A LOOK AHEAD

What’s next on nonproliferation and international security, in Washington and around the globe.

-- August 17: The Proliferation Security Initiative’s PANAMAX 2013 exercise wraps up. The multinational drill focuses on defending the Panama Canal and implementing the PSI mandate to interdict and prevent the illegal trafficking in weapons of mass destruction. As the annual exercise marks its first decade, Panama recently stopped a shipment of Soviet-vintage jets, missile-control vehicles and other Cuban military equipment being transported through the canal -- amid 100,000 tons of sugar -- en route to North Korea. Havana authorities say the gear was being shipped to Pyongyang for repair and eventual return to the Caribbean island, despite the imposition of sanctions against North Korea that would bar such transfers.

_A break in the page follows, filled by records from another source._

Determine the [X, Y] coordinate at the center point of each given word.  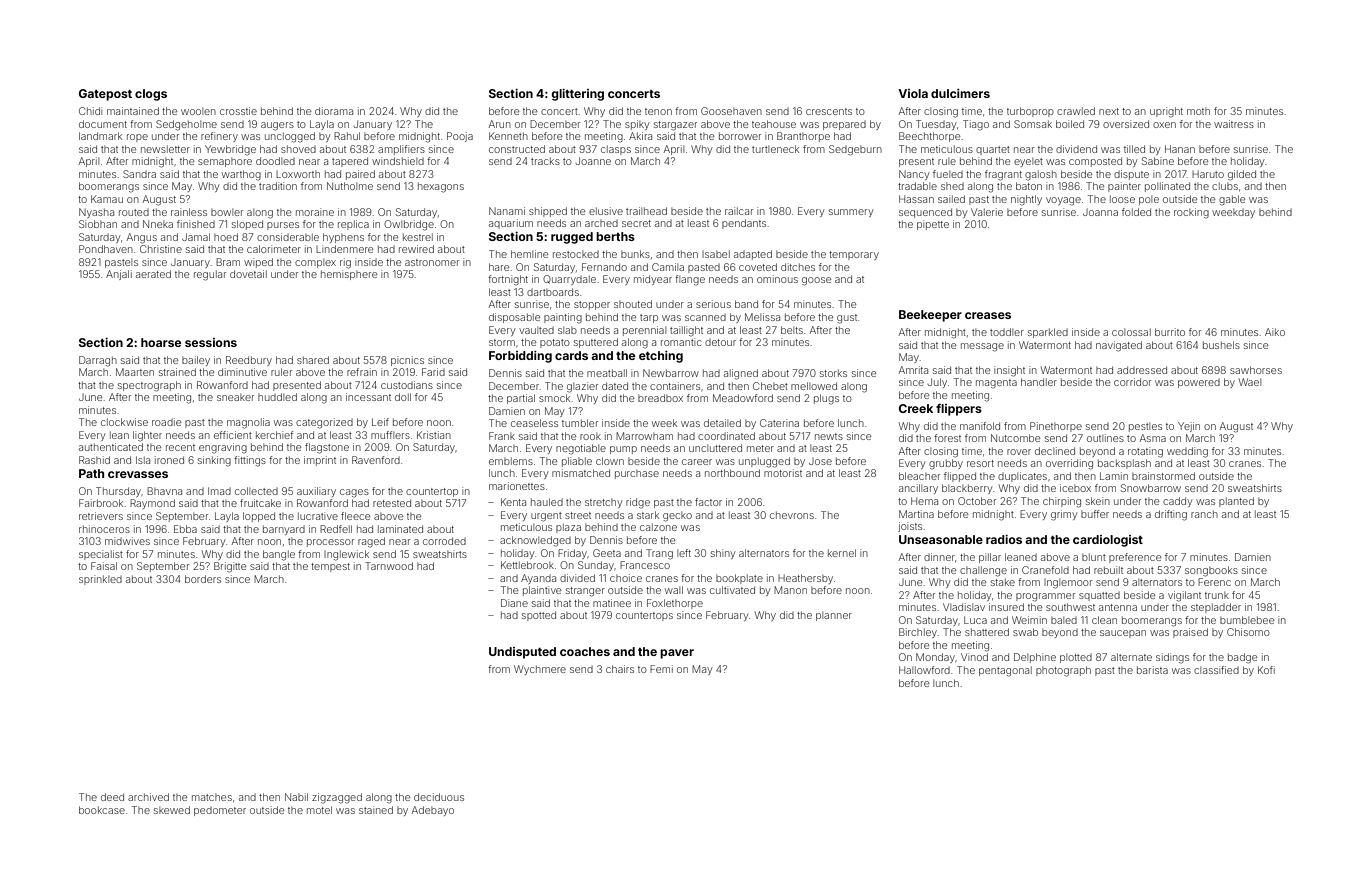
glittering [577, 95]
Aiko [1275, 332]
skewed [172, 810]
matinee [612, 603]
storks [833, 373]
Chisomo [1248, 632]
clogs [151, 95]
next [1109, 111]
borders [203, 579]
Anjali [119, 275]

-- August 19: U.S. Senator Mitch McConnell (R-Ky.), his chamber’s minority leader, will tour the Chemical Agent-Destruction Pilot Plant at the Blue Grass Army Depot in his home state. Once construction is complete, the facility is expected to offer a state-of-the-art capability to safely “neutralize” the 523 tons of lethal nerve and blister agents stored at Blue Grass, along with a variety of associated munitions. The federal government last month began furloughing firefighters at the base, due to budget sequestration, which triggered warnings of potentially dire safety risks. Good thing, then, that “safety is of paramount importance” at the Army depot’s construction area, according to guidance issued to reporters who will accompany McConnell, and that “flame-producing devices (such as matches or cigarette-lighters) may not be brought onto the site.”

-- August 19-August 30: The United Nations-sponsored “open-ended working group” on nuclear disarmament meets at the Palais des Nations in Geneva, Switzerland, for its third and final session of this year. Chaired by Manuel Dengo, Costa Rica’s envoy to U.N. office in Geneva, the group is to develop proposals for international negotiations on the global abolition of atomic weapons and the maintenance of a nuclear-free world.

-- August 20: The Foundation for Defense of Democracies is holding a Washington discussion on “Al-Qaida and its Affiliates: On Life Support or an Imminent Threat?” Speakers include three journalists and issue experts, who will explore whether the killing of Osama bin Laden more than two years ago has weakened al-Qaida -- or if, instead, instability from Iraq to Syria to Yemen and beyond has bolstered the terrorist organization.

-- August 22: As part of its “Cross-Straits Series,” the Atlantic Council is hosting a discussion called “The Coming Asian Arms Race?” The Washington event will feature Ely Ratner, the Center for a New American Security’s Asia-Pacific Security Program deputy director, and Randall Schriver, president and chief executive officer of the Project 2049 Institute, exploring mounting defense spending in the Asia-Pacific region, increased military activity by Japan and the possibility of associated tensions between China and Taiwan, North and South Korea, and other neighboring competitors.